◆ Input material

====

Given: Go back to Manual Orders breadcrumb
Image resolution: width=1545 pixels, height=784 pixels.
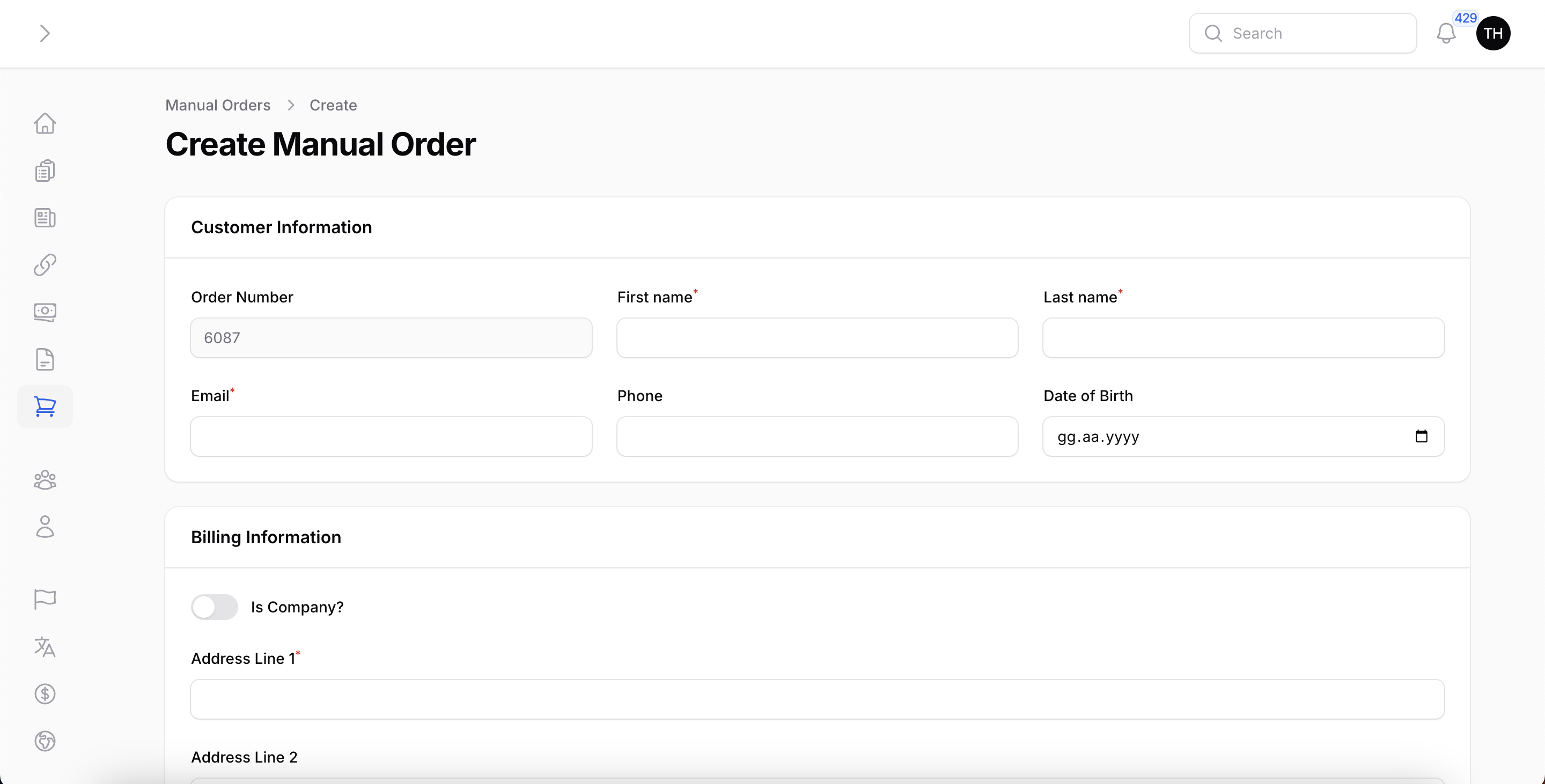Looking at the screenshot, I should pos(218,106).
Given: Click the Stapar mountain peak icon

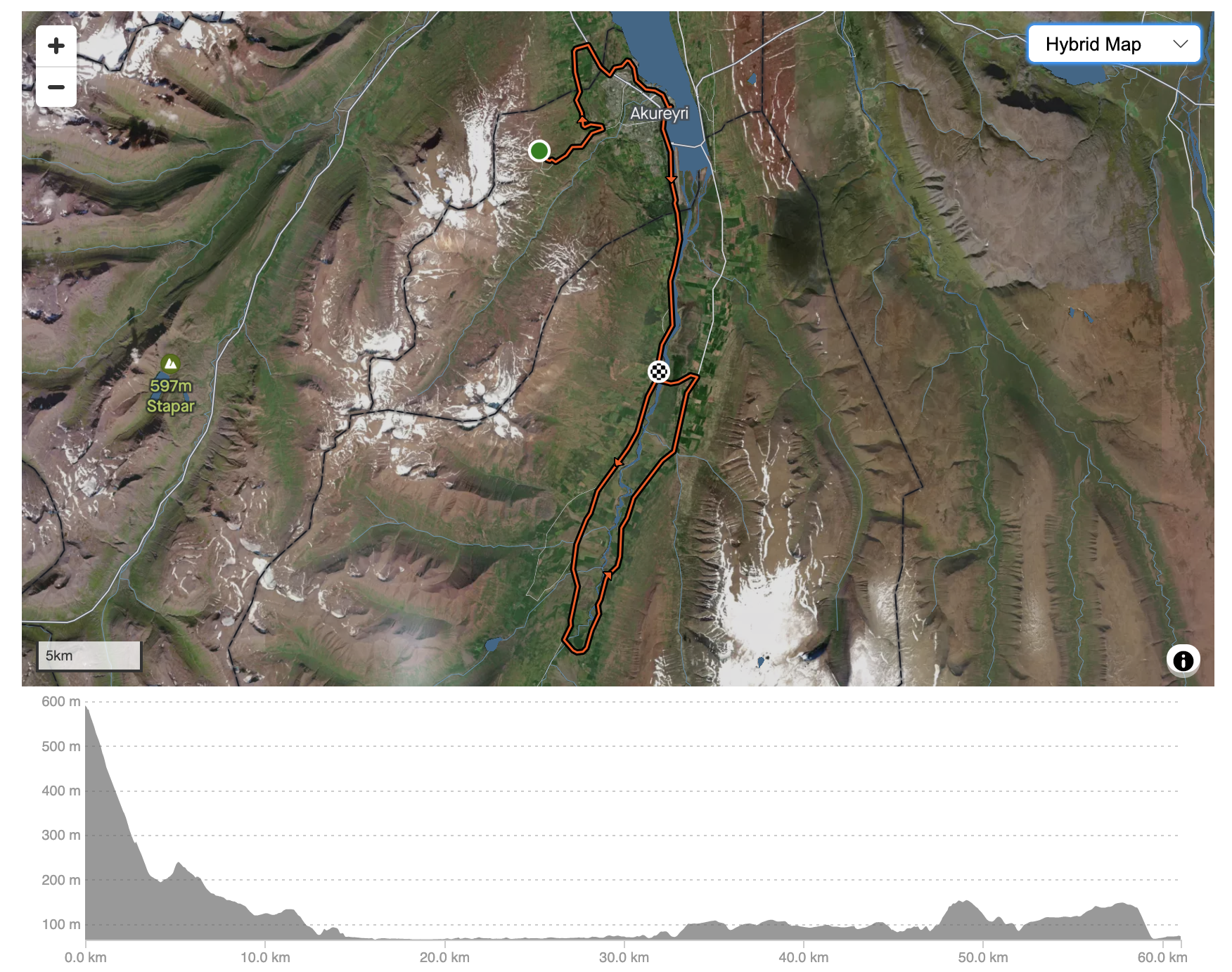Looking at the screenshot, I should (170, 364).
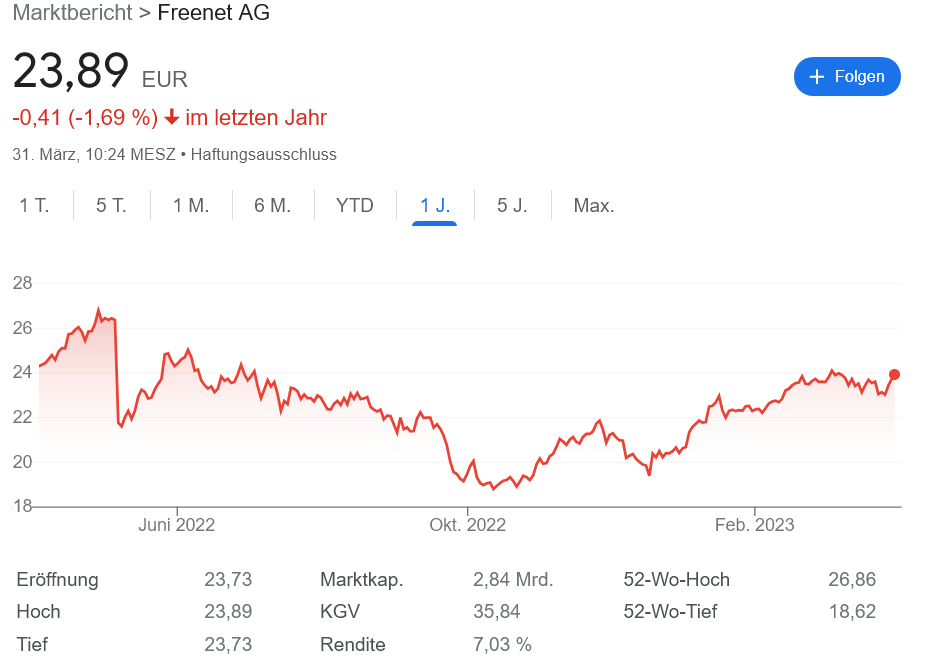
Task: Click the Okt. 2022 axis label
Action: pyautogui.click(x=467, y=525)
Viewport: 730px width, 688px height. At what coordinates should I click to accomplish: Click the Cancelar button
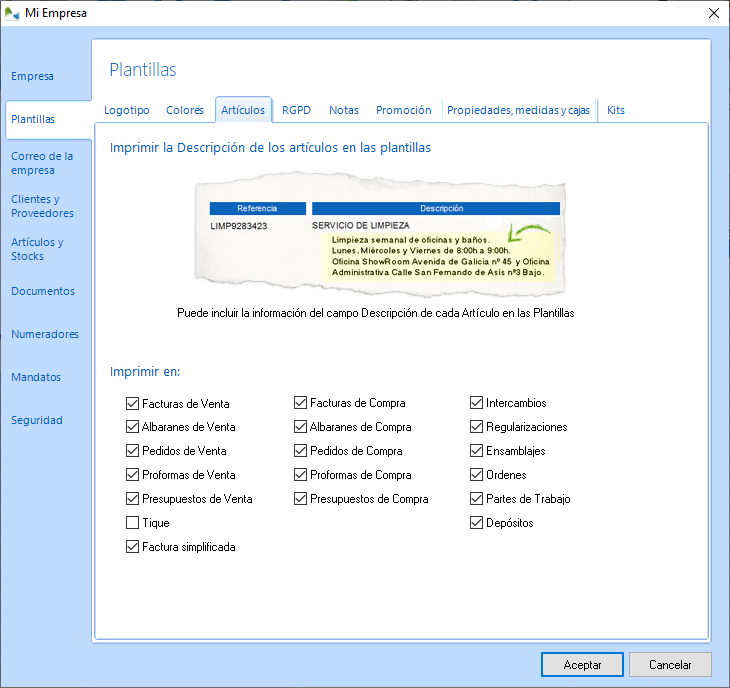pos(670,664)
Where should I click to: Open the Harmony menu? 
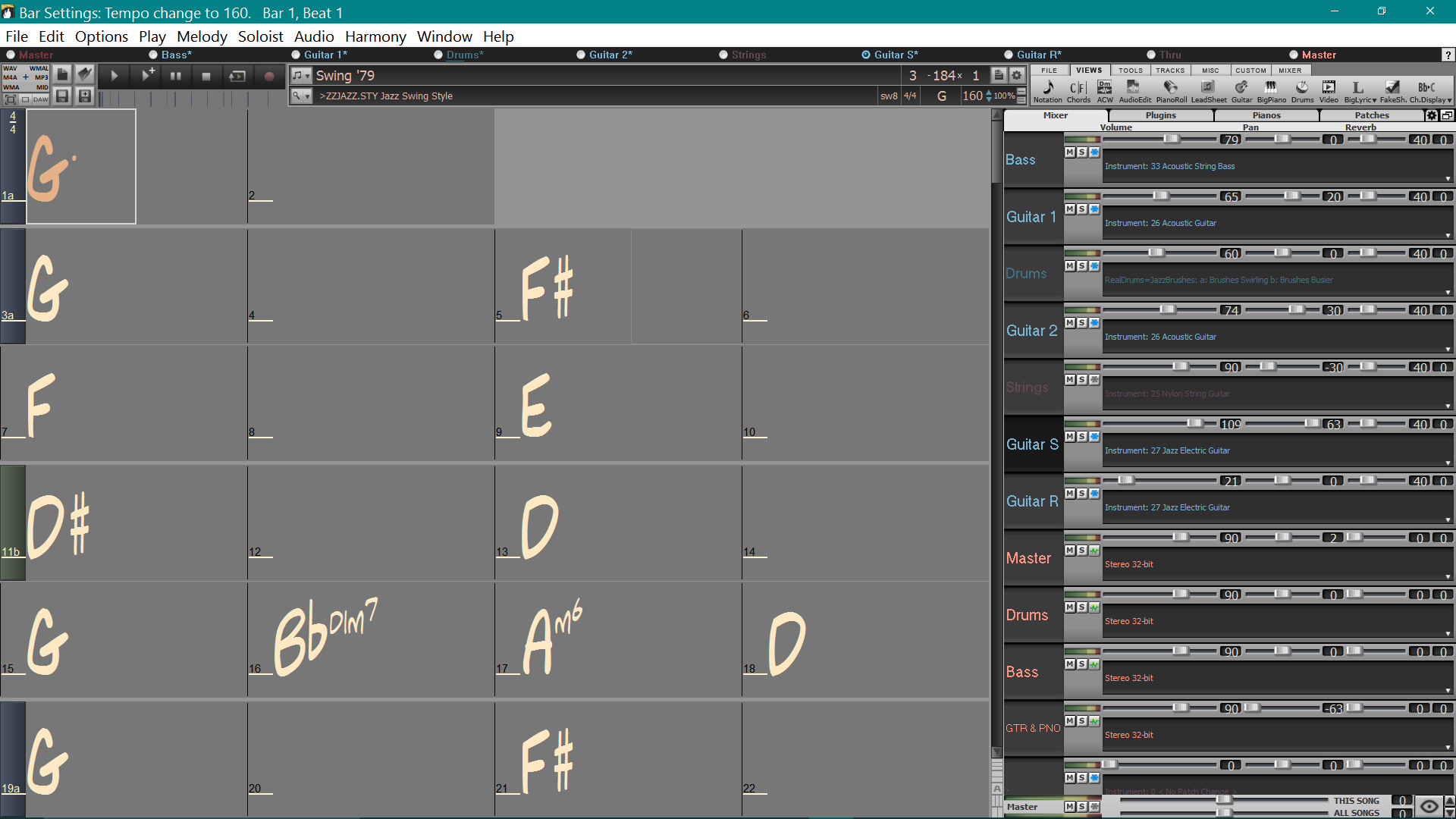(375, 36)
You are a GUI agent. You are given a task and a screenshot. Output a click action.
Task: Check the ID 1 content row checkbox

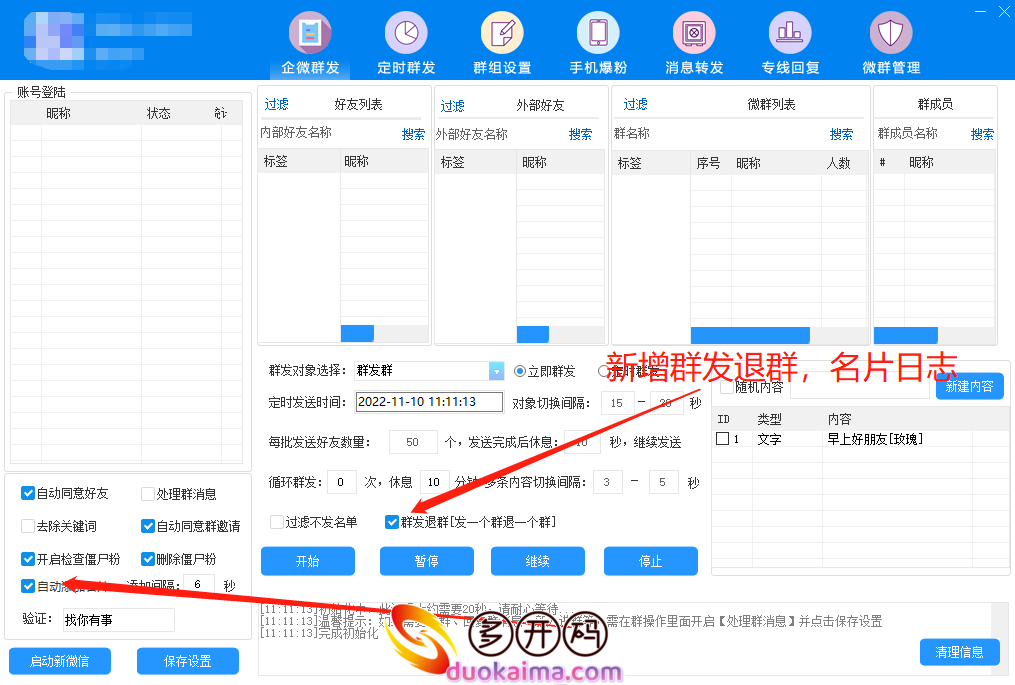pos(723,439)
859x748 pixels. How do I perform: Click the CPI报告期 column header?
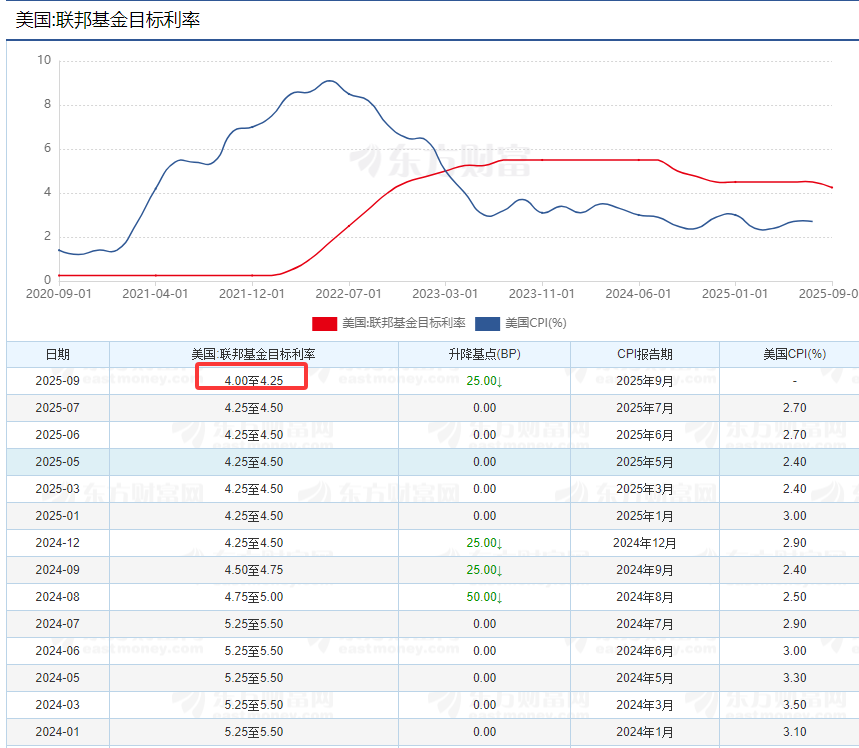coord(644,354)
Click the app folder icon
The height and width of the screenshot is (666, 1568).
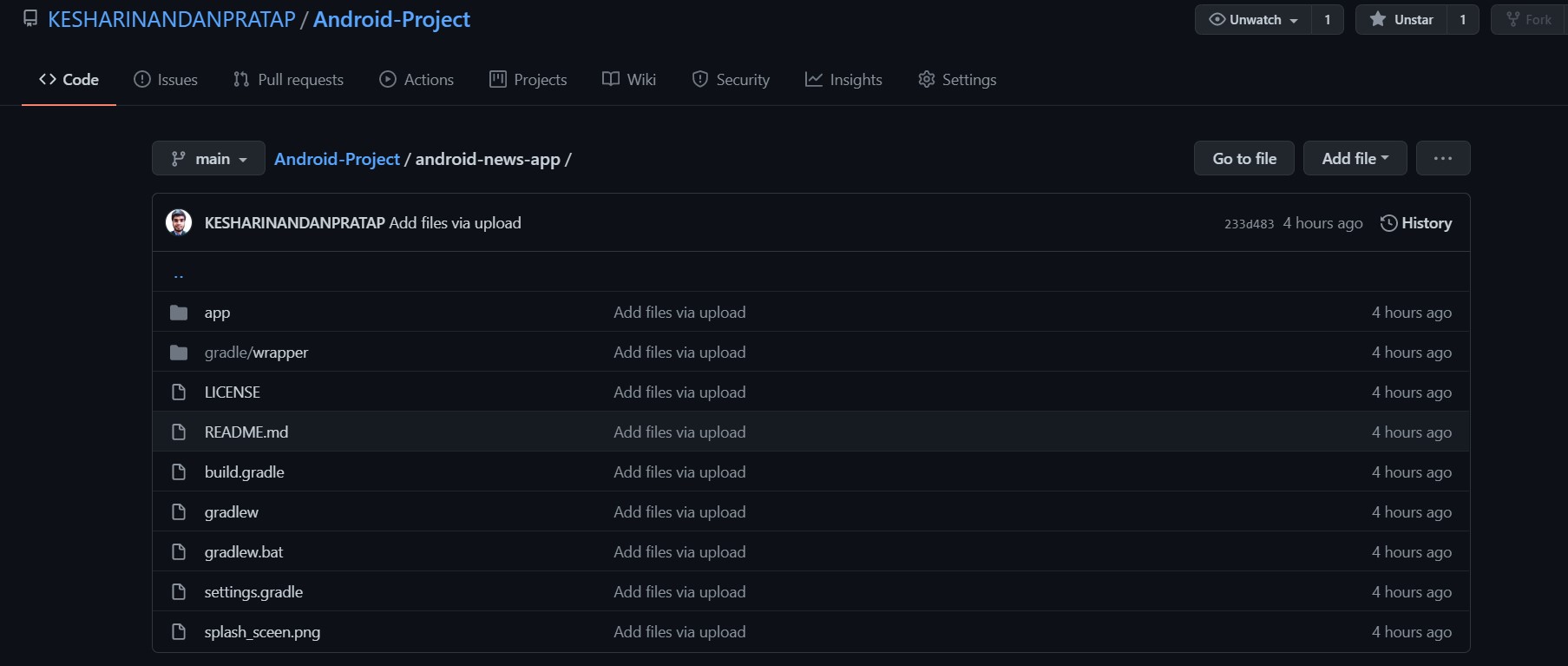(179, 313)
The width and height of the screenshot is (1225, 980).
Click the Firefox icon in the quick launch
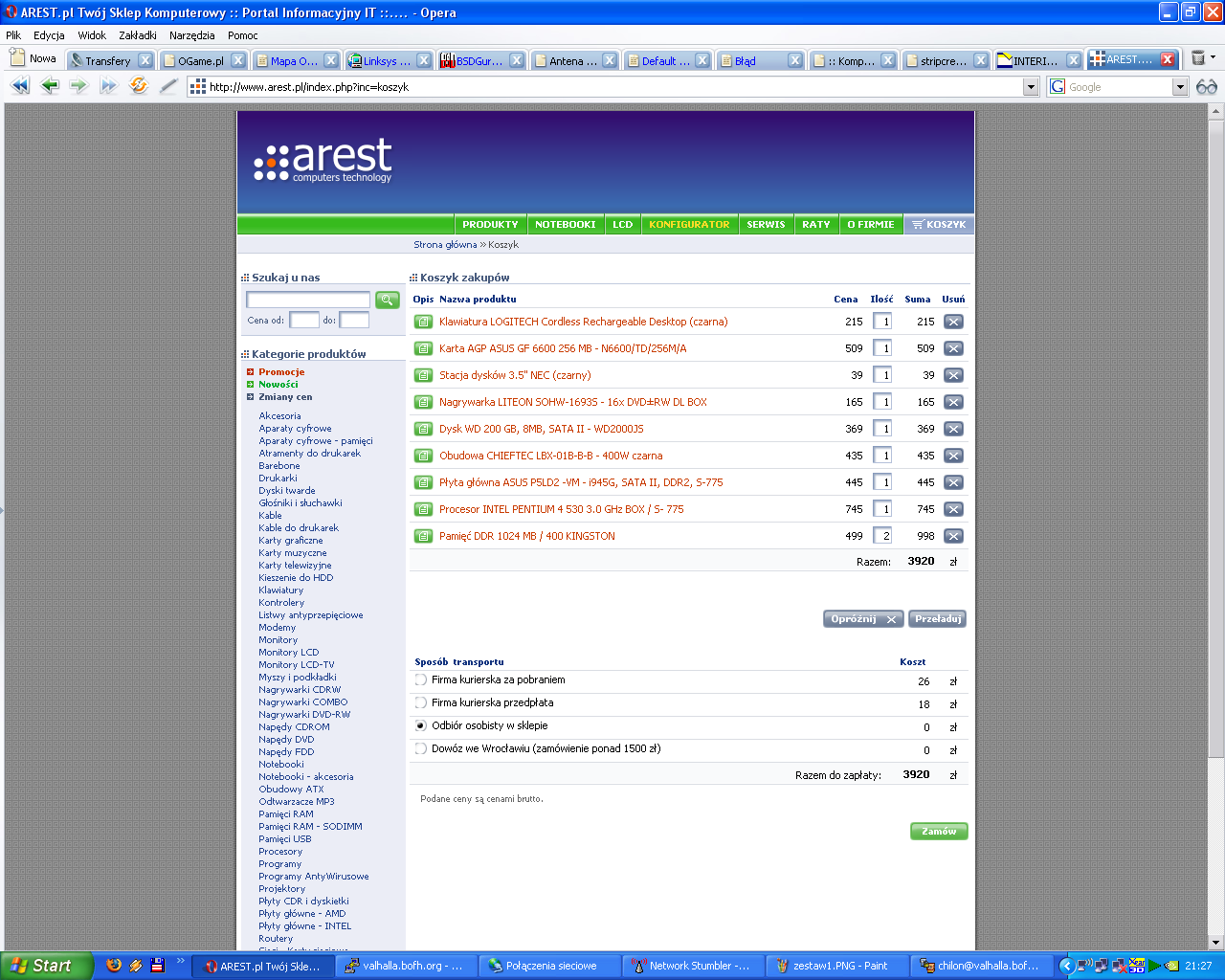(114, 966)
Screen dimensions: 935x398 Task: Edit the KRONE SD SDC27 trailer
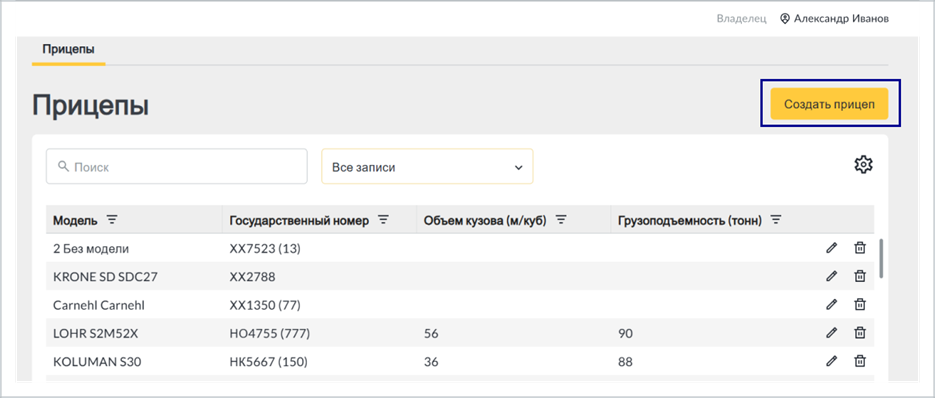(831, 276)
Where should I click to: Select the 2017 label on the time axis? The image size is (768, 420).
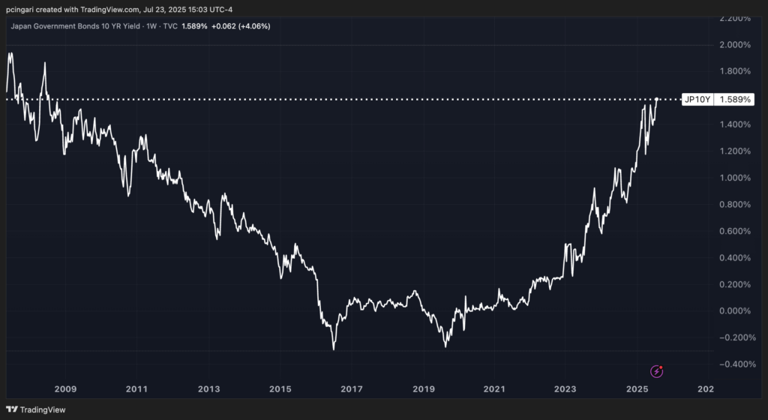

====

◆ Task objective
An exact copy of the listing above is to be set down, with no pictures in it.

◆ Exercise answer
Given: Go back to Manual Orders breadcrumb
Image resolution: width=1545 pixels, height=784 pixels.
Looking at the screenshot, I should pos(218,106).
Given: Click the Stapar mountain peak icon

Looking at the screenshot, I should (170, 364).
Task: Click the Okt. 2022 axis label
Action: pyautogui.click(x=467, y=525)
Viewport: 730px width, 688px height. At what coordinates should I click to accomplish: Click the Cancelar button
pos(670,664)
Where should I click to: Open the Harmony menu? 
(375, 36)
You are a GUI agent. You are given a task and a screenshot. Output a click action.
Task: Check the ID 1 content row checkbox

pos(723,439)
859x748 pixels. How do I perform: Click the CPI报告期 column header?
coord(644,354)
Click the app folder icon
The height and width of the screenshot is (666, 1568).
(179, 313)
The width and height of the screenshot is (1225, 980).
Click the Firefox icon in the quick launch
(114, 966)
Screen dimensions: 935x398 Task: Edit the KRONE SD SDC27 trailer
(831, 276)
Where should I click to: Select the 2017 label on the time axis? The image size is (768, 420).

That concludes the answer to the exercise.